BCE: Caminhada hawkish de juros impulsiona o Euro, aponta UOB

O economista do UOB, Lee Sue Ann, observa que o Banco Central Europeu (BCE) realizou o esperado aumento de 25 bps, mas sinalizou uma postura mais hawkish, uma vez que os riscos inflacionários decorrentes do choque energético impulsionado pelo Oriente Médio permanecem elevados. O UOB agora espera outro aumento de 25 bps, muito provavelmente em dezembro, com outubro descrito como uma reunião em aberto.

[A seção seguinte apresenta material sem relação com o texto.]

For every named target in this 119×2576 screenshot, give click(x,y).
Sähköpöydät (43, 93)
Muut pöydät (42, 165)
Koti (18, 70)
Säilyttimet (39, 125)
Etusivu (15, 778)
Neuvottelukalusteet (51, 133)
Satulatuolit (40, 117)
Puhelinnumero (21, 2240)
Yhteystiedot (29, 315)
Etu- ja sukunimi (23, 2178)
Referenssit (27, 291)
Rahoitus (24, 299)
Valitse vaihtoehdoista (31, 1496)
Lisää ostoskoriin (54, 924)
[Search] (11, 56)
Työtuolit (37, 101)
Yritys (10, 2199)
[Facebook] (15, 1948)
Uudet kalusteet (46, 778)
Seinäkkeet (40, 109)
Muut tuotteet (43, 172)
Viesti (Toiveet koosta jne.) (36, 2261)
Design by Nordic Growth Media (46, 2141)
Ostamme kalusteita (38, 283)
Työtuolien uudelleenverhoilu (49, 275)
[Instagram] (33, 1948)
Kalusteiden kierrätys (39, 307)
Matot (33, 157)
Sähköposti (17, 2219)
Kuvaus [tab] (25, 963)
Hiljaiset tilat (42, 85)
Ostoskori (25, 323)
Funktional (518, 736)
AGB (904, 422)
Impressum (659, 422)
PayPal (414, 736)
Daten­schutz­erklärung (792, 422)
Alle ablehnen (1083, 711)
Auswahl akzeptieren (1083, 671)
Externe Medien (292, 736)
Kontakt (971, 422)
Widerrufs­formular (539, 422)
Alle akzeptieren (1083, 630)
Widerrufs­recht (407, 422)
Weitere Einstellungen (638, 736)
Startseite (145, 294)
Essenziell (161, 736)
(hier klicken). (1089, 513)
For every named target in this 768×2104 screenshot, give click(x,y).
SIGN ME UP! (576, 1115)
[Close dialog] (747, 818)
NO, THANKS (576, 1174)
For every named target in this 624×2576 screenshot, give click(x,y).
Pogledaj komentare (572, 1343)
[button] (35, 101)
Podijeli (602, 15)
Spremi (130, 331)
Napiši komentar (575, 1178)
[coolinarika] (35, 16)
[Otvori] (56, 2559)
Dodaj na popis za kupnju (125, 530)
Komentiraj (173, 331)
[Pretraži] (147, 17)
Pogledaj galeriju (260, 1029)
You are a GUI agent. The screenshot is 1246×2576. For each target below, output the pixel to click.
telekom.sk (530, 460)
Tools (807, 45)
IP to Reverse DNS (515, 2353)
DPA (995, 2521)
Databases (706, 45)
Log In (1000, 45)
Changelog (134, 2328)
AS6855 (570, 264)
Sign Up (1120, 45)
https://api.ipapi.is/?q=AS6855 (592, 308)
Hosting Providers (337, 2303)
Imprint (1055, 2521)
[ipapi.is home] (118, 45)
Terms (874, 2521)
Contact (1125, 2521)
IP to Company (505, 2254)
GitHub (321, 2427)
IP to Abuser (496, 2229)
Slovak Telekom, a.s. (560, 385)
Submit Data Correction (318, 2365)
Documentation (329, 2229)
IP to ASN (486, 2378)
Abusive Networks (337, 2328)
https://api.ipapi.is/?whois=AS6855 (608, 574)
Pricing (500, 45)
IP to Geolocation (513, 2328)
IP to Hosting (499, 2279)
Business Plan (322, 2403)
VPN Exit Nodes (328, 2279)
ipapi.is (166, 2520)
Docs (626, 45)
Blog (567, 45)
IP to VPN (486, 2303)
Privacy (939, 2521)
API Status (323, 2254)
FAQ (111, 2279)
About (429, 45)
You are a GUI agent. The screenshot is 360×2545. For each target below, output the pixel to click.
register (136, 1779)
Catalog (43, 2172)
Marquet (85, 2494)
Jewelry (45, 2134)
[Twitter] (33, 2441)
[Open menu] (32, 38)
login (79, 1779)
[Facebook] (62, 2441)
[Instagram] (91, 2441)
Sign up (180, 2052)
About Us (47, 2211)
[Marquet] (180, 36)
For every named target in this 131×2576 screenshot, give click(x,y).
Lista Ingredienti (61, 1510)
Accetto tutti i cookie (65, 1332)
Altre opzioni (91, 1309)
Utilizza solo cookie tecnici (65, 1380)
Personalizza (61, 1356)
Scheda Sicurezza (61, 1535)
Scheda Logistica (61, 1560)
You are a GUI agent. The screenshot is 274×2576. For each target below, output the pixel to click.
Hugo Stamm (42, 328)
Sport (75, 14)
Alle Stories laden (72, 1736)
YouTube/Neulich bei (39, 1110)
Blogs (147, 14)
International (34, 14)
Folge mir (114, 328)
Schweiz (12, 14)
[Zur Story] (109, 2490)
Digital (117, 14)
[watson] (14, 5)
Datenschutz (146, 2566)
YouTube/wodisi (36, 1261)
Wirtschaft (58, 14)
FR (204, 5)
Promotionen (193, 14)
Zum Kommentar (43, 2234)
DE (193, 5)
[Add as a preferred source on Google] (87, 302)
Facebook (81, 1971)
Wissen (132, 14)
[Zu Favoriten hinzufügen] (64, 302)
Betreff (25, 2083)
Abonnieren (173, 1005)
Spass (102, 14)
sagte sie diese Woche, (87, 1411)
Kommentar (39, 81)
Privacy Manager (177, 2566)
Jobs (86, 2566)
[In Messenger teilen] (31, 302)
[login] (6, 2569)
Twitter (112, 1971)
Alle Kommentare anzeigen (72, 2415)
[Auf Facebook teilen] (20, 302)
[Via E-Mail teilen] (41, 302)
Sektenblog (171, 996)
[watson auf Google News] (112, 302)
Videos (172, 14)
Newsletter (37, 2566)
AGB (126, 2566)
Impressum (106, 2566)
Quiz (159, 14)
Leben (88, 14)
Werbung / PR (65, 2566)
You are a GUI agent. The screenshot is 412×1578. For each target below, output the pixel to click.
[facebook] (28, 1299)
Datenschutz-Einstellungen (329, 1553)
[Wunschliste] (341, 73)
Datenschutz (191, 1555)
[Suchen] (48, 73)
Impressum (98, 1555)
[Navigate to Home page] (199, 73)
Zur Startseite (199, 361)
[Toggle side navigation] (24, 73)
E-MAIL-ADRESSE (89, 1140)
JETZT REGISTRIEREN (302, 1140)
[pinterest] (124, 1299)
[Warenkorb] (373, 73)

Viés de aperto do BCE sob choque energético

“O Banco Central Europeu (BCE) realizou o esperado aumento de 25 bps, mas a mensagem foi mais hawkish do que o movimento em si. Os formuladores de políticas enfatizaram que o choque energético impulsionado pelo Oriente Médio continua a gerar pressões inflacionárias, com riscos inclinados para cima para a inflação, apesar da crescente incerteza em torno do crescimento.”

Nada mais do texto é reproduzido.